Think about this for a minute. Missiles coming in to civilian areas are so frequent that there’s an app for it. And you’re going to base what you think Israeli civilian fears should be on a figure of two bombings in ten years?
If you want to make a real case, make one. This one was insanely disingenuous. You know numbers and this looks like an attempt to lie with statistics. Not that I think the figure originated with you but if you’re going to read something that obvious, please take the trouble to vet it before using it.
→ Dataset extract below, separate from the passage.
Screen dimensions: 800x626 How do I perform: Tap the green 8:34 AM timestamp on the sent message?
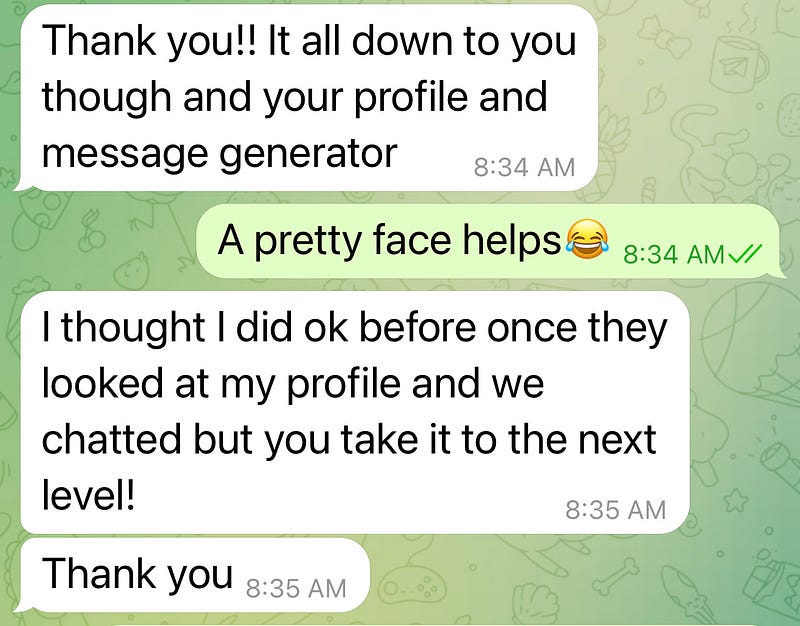click(x=673, y=254)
Thank you.
08/18/2019 @ 11:15 am
Before you go further off on your tangent, I only mentioned suicide attacks because YOU did…
“The military doesn’t do a lot of good against a suicide attack on a public place.”
If you want to address all of it (yeah, including things like Israel snipers shooting over 6,000 unarmed Palestinians over the last year) we can do that if you want.
P.S. I’ve tried to remain civil, but if you are going to imply that I am a liar and/or stupid then the gloves are coming off. If you want to debate the facts, fine. If you are going to go personal then that’s fine too, but will be a lot uglier.
P.P.S. Vet THIS…
https://en.wikipedia.org/wiki/List_of_Palestinian_suicide_attacks
koshersalaami
08/18/2019 @ 5:12 pm
I don’t think you’re lying or are stupid. Quite the contrary. Sorry I used the expression “lie with statistics,” by which I meant using accurate statistics to create a false impression. No, I am not calling you a liar; I assume your fact is accurate.
What you were answering was whether Israelis had any reason to fear Palestinians in spite of Israel’s overwhelming military advantage.. That’s the context. That was Ron’s point. You are perfectly aware that Israeli fears aren’t based on two events in ten years. That would be absurd. That implication is not an indicator of your stupidity – because I don’t believe for a second you think it’s accurate; it’s based on an assumption of my stupidity or, at the very least, an assumption of the stupidity of whoever reads this. I don’t think you’re stupid, but I object to your acting as though I am.
koshersalaami
08/18/2019 @ 5:15 pm
What was my fault was using suicide bombers as an example to Ron. Any terrorism would do.